### TASK REQUIREMENTS
Everything from the "VA Mortgage Calculator (415, 1877)" line to the final line of the listing should be written out exactly. Skip the pictures.

### INPUT DATA
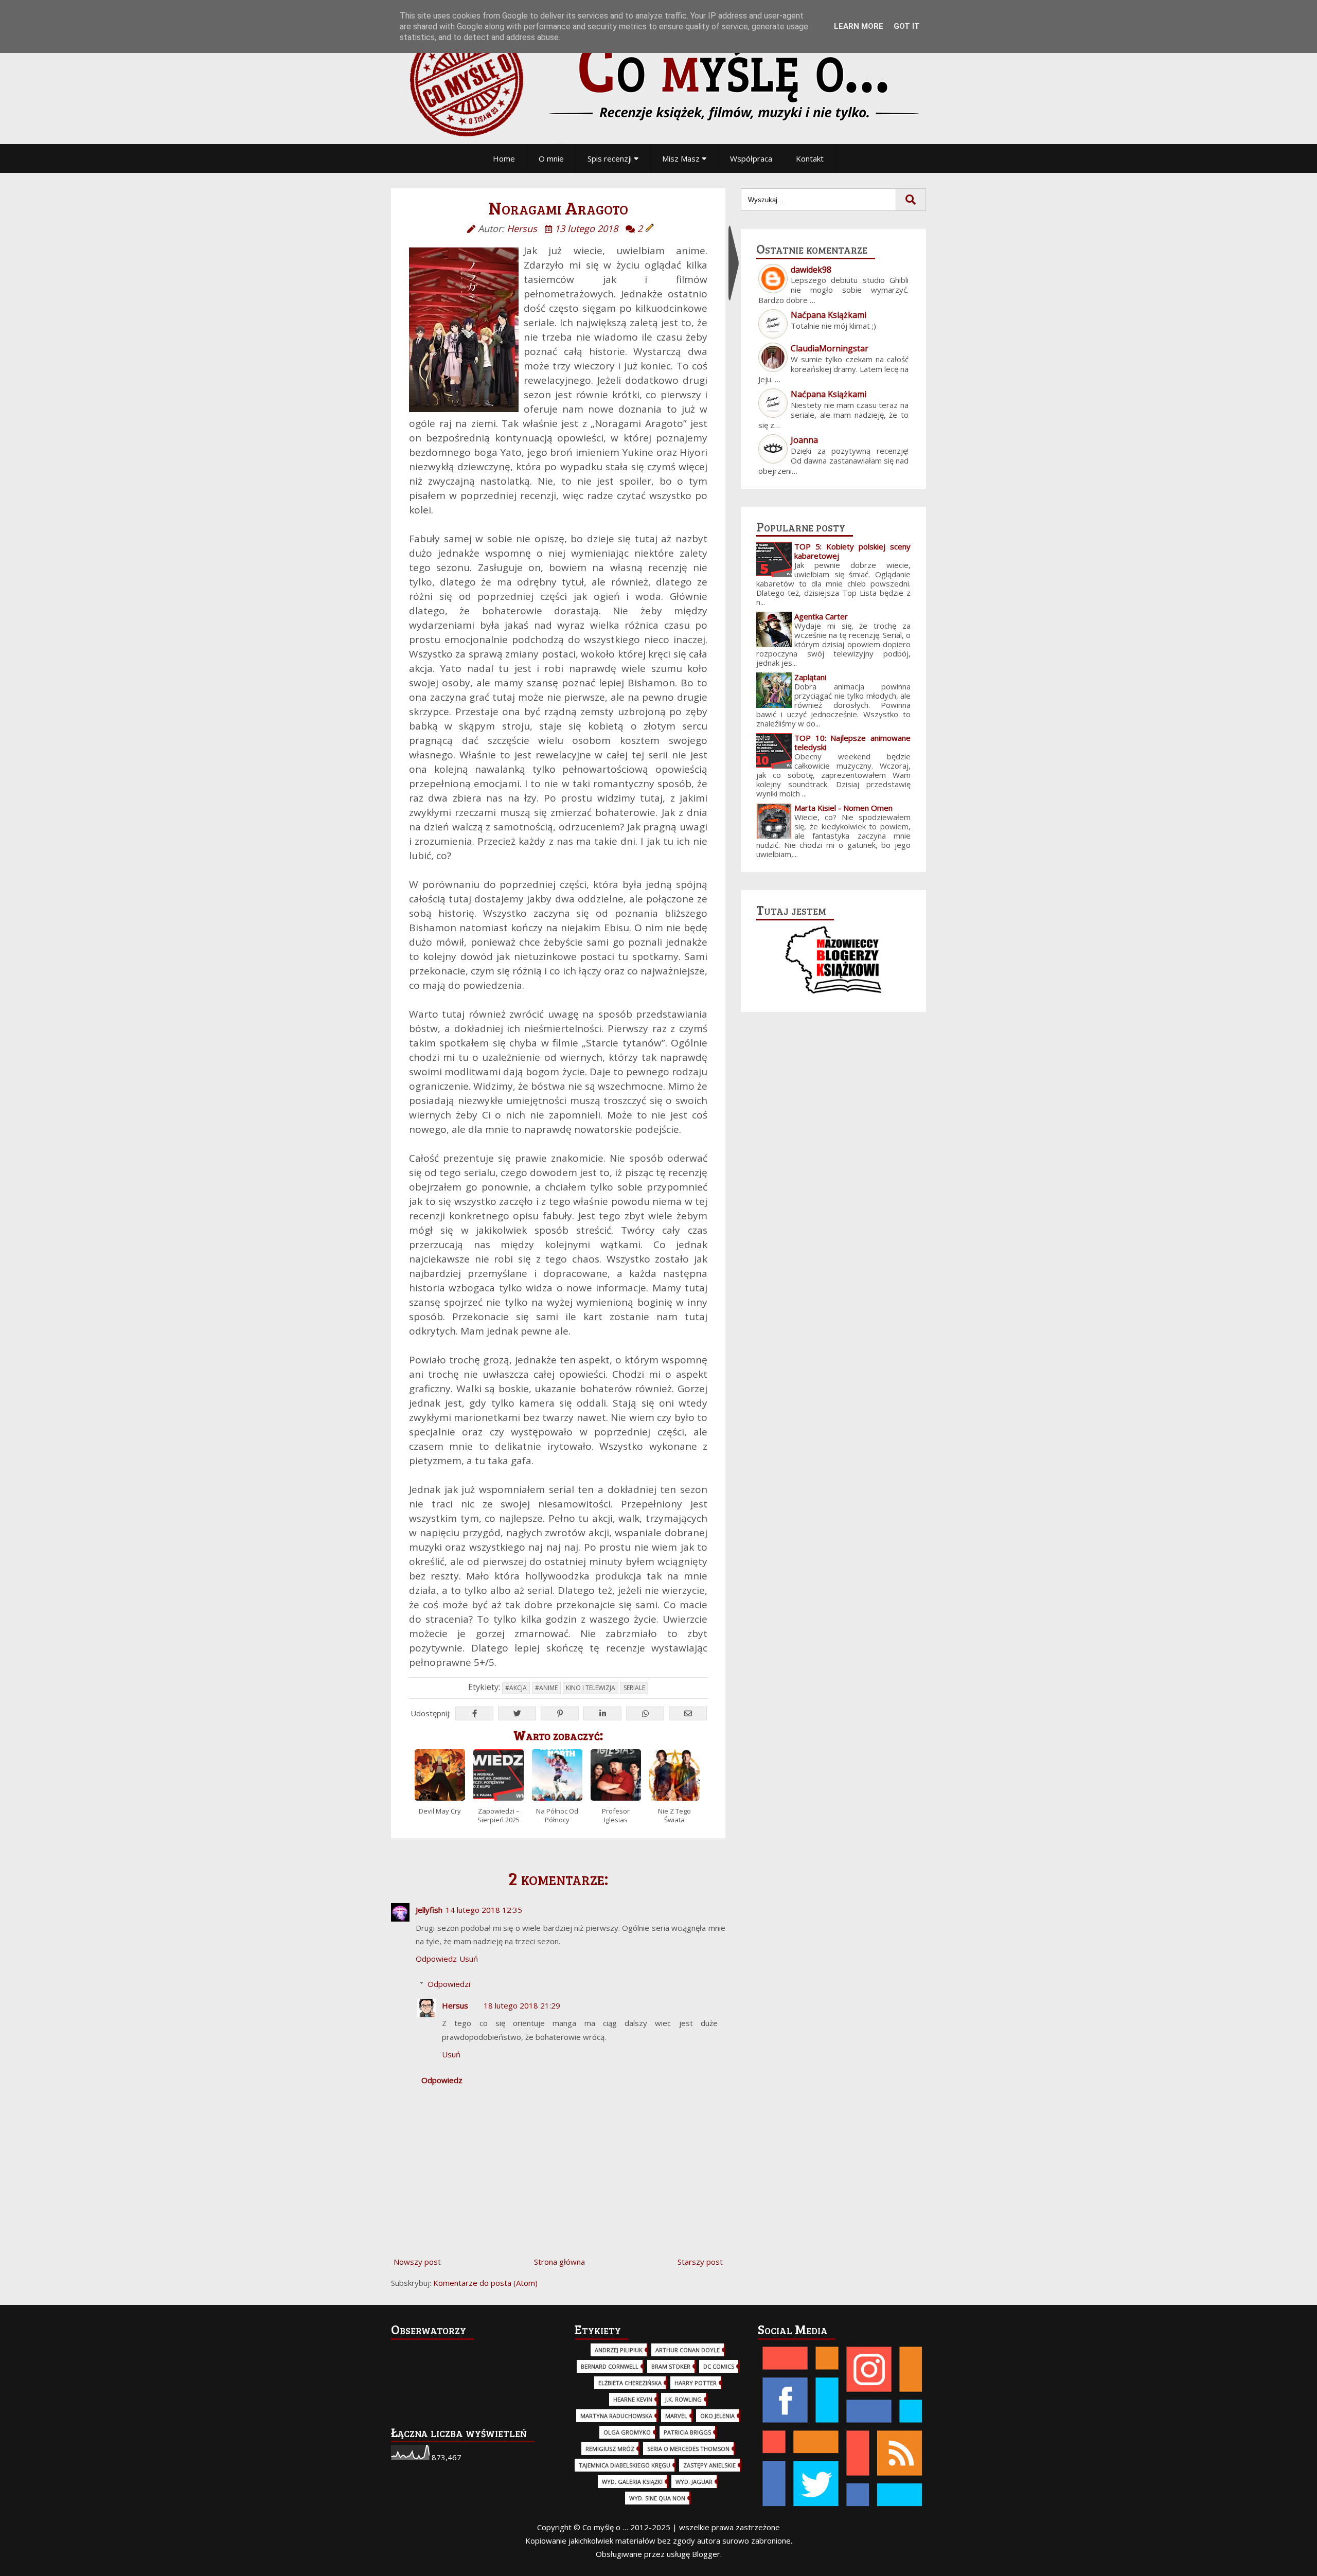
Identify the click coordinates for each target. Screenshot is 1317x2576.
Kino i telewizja (590, 1687)
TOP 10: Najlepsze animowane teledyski (852, 742)
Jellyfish (429, 1910)
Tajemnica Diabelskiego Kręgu (624, 2465)
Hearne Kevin (632, 2399)
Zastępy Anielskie (709, 2465)
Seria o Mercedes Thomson (688, 2449)
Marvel (676, 2416)
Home (504, 158)
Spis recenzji (611, 158)
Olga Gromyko (627, 2432)
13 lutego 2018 (586, 228)
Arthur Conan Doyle (687, 2350)
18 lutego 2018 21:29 (522, 2005)
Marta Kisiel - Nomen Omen (843, 808)
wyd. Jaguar (694, 2481)
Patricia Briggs (687, 2432)
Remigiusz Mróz (609, 2449)
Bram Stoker (670, 2366)
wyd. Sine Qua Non (657, 2498)
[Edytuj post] (649, 228)
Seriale (634, 1687)
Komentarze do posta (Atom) (485, 2283)
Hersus (455, 2005)
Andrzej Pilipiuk (619, 2350)
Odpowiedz (436, 1958)
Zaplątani (810, 677)
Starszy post (700, 2262)
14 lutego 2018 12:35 (484, 1910)
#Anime (546, 1687)
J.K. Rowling (683, 2399)
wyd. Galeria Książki (632, 2481)
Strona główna (559, 2262)
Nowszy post (417, 2262)
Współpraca (751, 158)
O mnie (551, 158)
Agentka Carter (821, 616)
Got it (907, 26)
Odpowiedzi (449, 1984)
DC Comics (718, 2366)
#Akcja (516, 1687)
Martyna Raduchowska (616, 2416)
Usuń (468, 1958)
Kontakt (810, 158)
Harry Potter (695, 2383)
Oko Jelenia (717, 2416)
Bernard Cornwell (609, 2366)
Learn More (858, 26)
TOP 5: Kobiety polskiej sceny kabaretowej (852, 551)
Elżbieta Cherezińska (630, 2383)
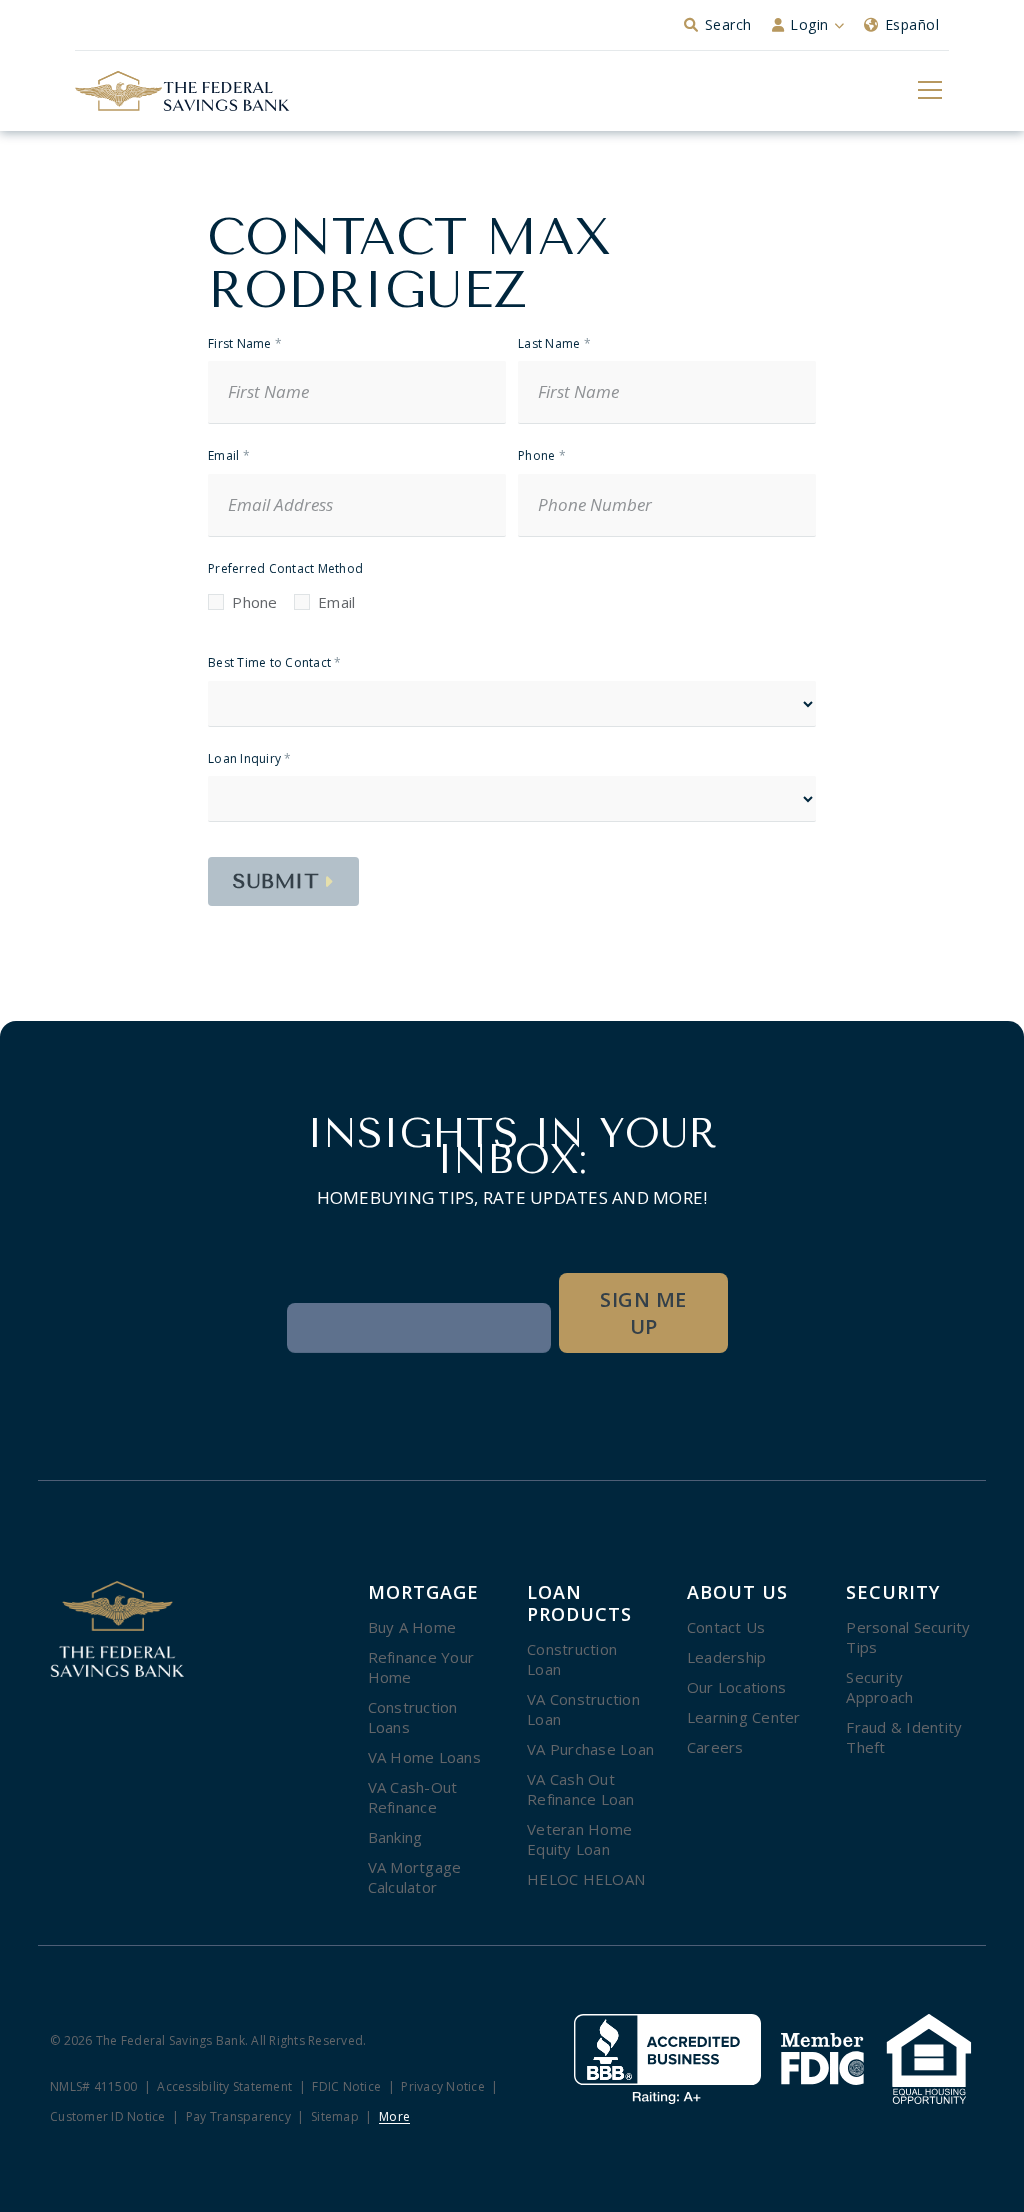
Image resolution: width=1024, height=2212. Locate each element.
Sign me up (643, 1313)
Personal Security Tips (908, 1637)
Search (728, 24)
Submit (276, 881)
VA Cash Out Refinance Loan (581, 1789)
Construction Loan (572, 1659)
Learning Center (744, 1717)
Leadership (727, 1657)
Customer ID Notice (108, 2117)
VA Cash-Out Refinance (413, 1797)
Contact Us (726, 1627)
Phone (542, 456)
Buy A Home (412, 1627)
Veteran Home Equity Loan (579, 1839)
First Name (245, 344)
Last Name (554, 344)
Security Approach (879, 1687)
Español (912, 24)
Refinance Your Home (421, 1667)
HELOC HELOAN (586, 1879)
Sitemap (335, 2117)
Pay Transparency (238, 2117)
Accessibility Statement (224, 2087)
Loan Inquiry (250, 759)
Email (229, 456)
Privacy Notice (443, 2087)
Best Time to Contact (275, 663)
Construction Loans (413, 1717)
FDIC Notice (346, 2087)
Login (809, 24)
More (394, 2117)
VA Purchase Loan (590, 1749)
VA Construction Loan (583, 1709)
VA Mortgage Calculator (415, 1877)
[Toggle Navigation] (929, 89)
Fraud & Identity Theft (904, 1737)
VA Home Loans (424, 1757)
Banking (395, 1837)
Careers (715, 1747)
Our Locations (736, 1687)
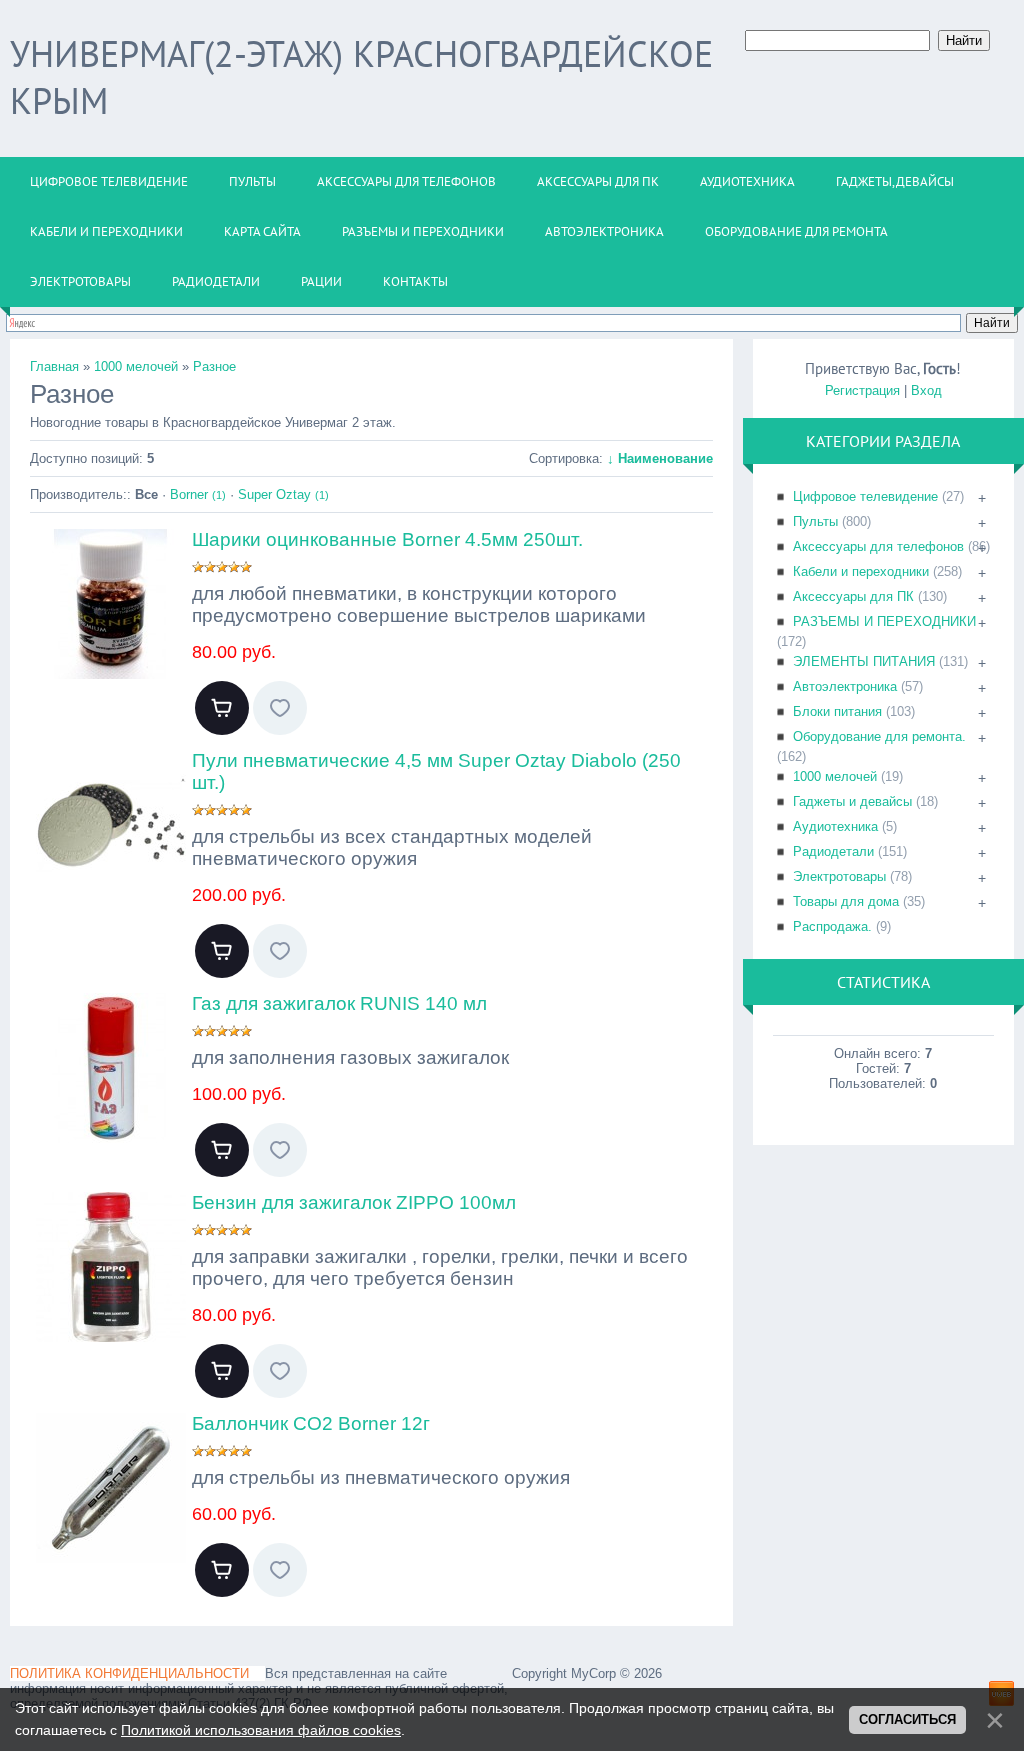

### SOLUTION
VA Mortgage Calculator (415, 1877)
[Toggle Navigation] (929, 89)
Fraud & Identity Theft (904, 1737)
VA Home Loans (424, 1757)
Banking (395, 1837)
Careers (715, 1747)
Our Locations (736, 1687)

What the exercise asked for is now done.